Opponents, meanwhile, say the bill would reduce negatively affect healthcare access and quality.
“I actually want to introduce competition,” Republican State Senator Shelley Hughes said. “I don’t want to inhibit that. I love our in-state providers, but I do believe the health care cost situation has become so severe that we should not be trying to stop Alaskans from seeking more affordable care.”
Telehealth supporters argue that the provider should establish when in-person care is necessary, and that these bills would create barriers to access for underserved and rural patients who can’t easily get to the doctor’s office.
Many have petitioned both Congress and the Centers for Medicare & Medicaid Services to make those pandemic telehealth freedoms permanent, saying those services have been proven to boost access to care and, in some cases, improve clinical outcomes and provider workflows. They also argue that an abrupt end to those freedoms, as would happen when the public health emergency ends, would force health systems to shut down programs and patients to lose access to important services.
"One acknowledged bright spot resulting from COVID-19 has been the extraordinary use of telehealth that has allowed patients to access quality care from the convenience of their homes," Kyle Zebley, vice president of public policy for the American Telemedicine Association, said in a press release accompanying a letter signed by more than 430 organizations, including health systems, urging Congress to make those freedoms permanent.
"However, there is now much uncertainty around the future of telehealth, creating chaos and concern for patients and healthcare providers alike, as the 'telehealth cliff' threatens to abruptly cut off access to care, especially for our underserved and rural populations," he said.
“Today, telehealth is being done, but there are no guidelines, there is no foundation in the state of Alabama.
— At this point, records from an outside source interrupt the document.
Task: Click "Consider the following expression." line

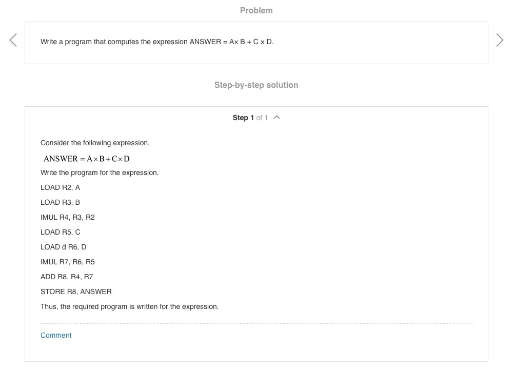Action: click(95, 143)
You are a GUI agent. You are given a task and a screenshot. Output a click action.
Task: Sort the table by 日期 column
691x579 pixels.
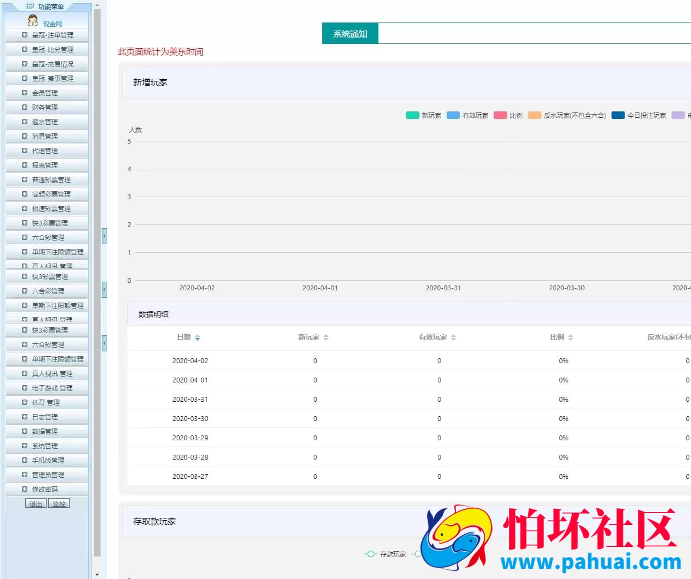(x=197, y=337)
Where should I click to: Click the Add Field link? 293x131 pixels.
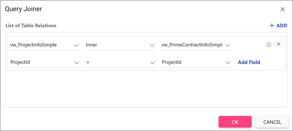coord(249,62)
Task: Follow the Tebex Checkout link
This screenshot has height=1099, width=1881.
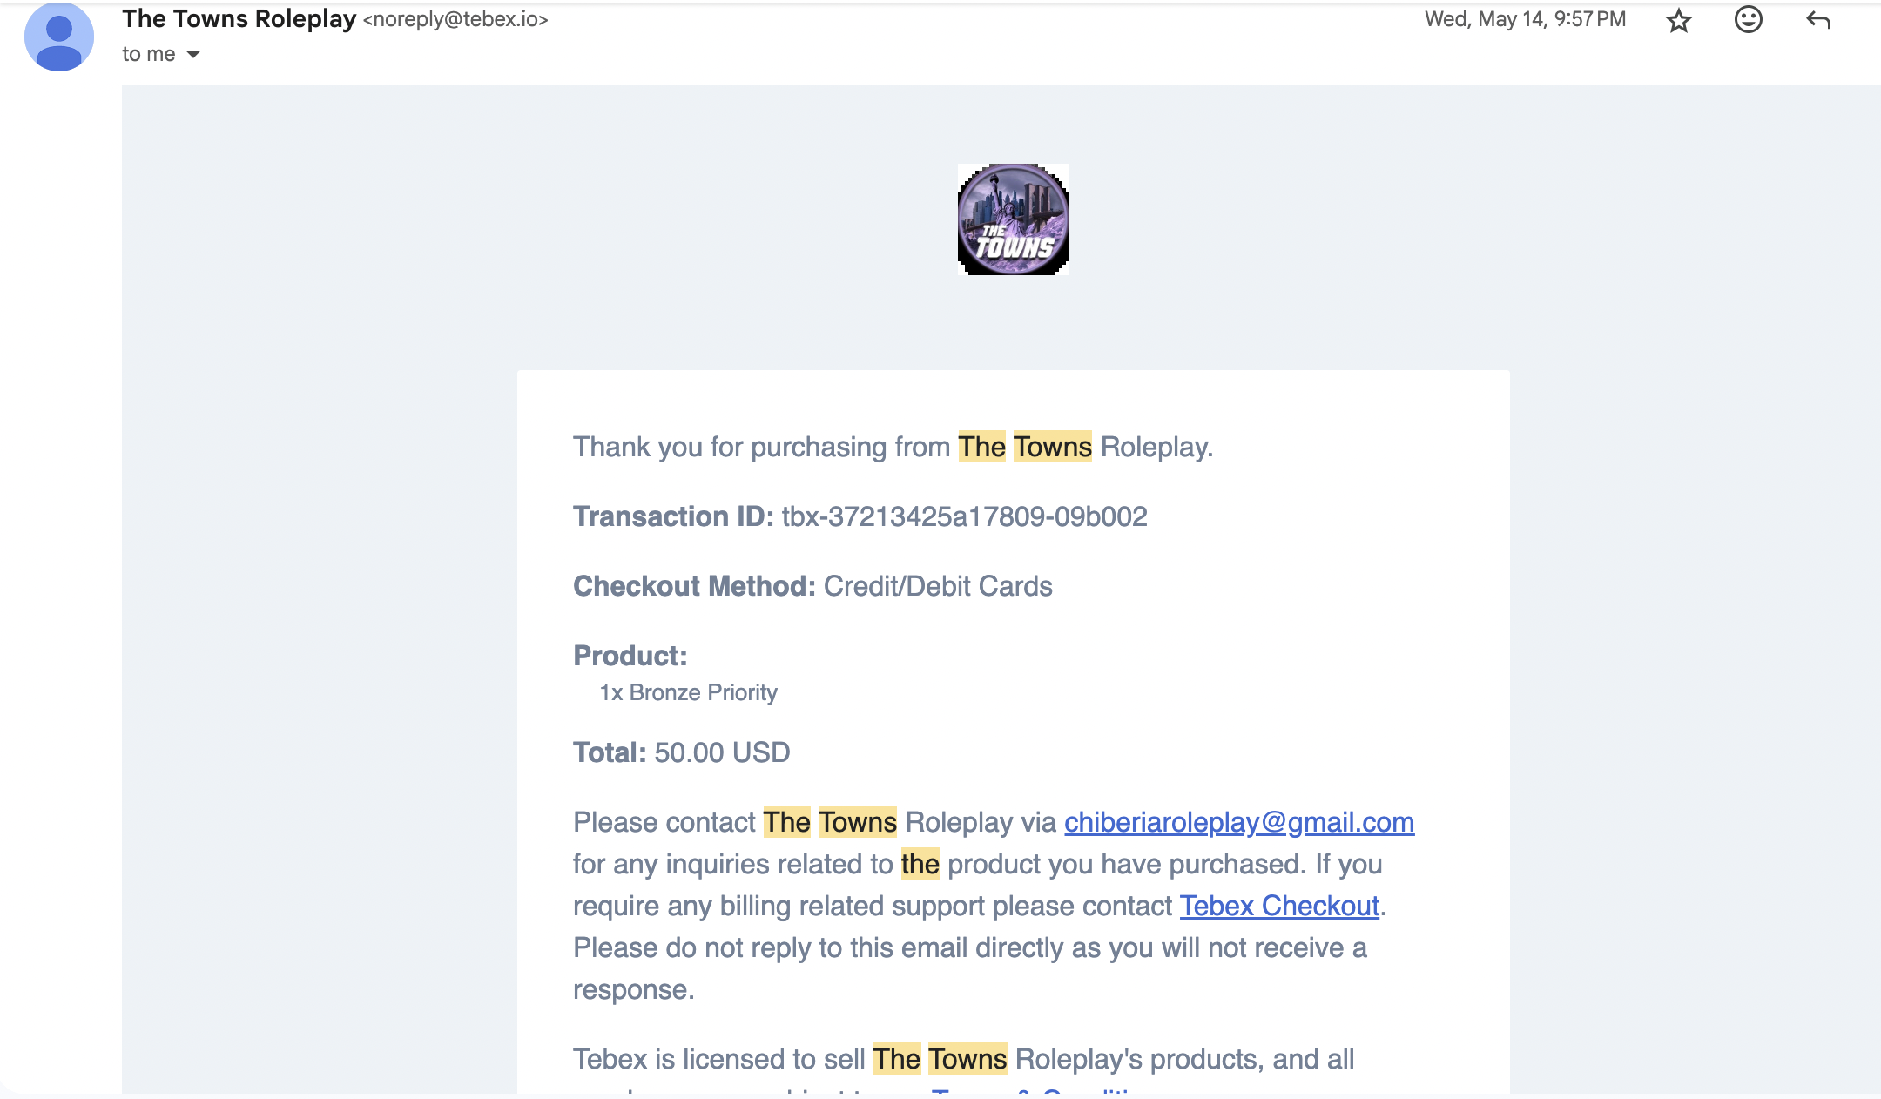Action: pos(1279,906)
It’s basically the wild, wild west.”
— Alabama State Senator Larry Stutts
Eric Wicklund is the Innovation and Technology Editor for HealthLeaders.
With the COVID-19 public health emergency reducing access to in-person care, the federal government and every state eased the rules on telehealth access and coverage to give providers and consumers more opportunities to connect via virtual care.
The pandemic is easing now, and some legislators want to curb those telehealth freedoms, saying they're hurting local care providers and allowing unregulated and inappropriate services.
Telehealth proponents argue that the pandemic has proven the value of virtual care, and that the emergency measures should be made permanent.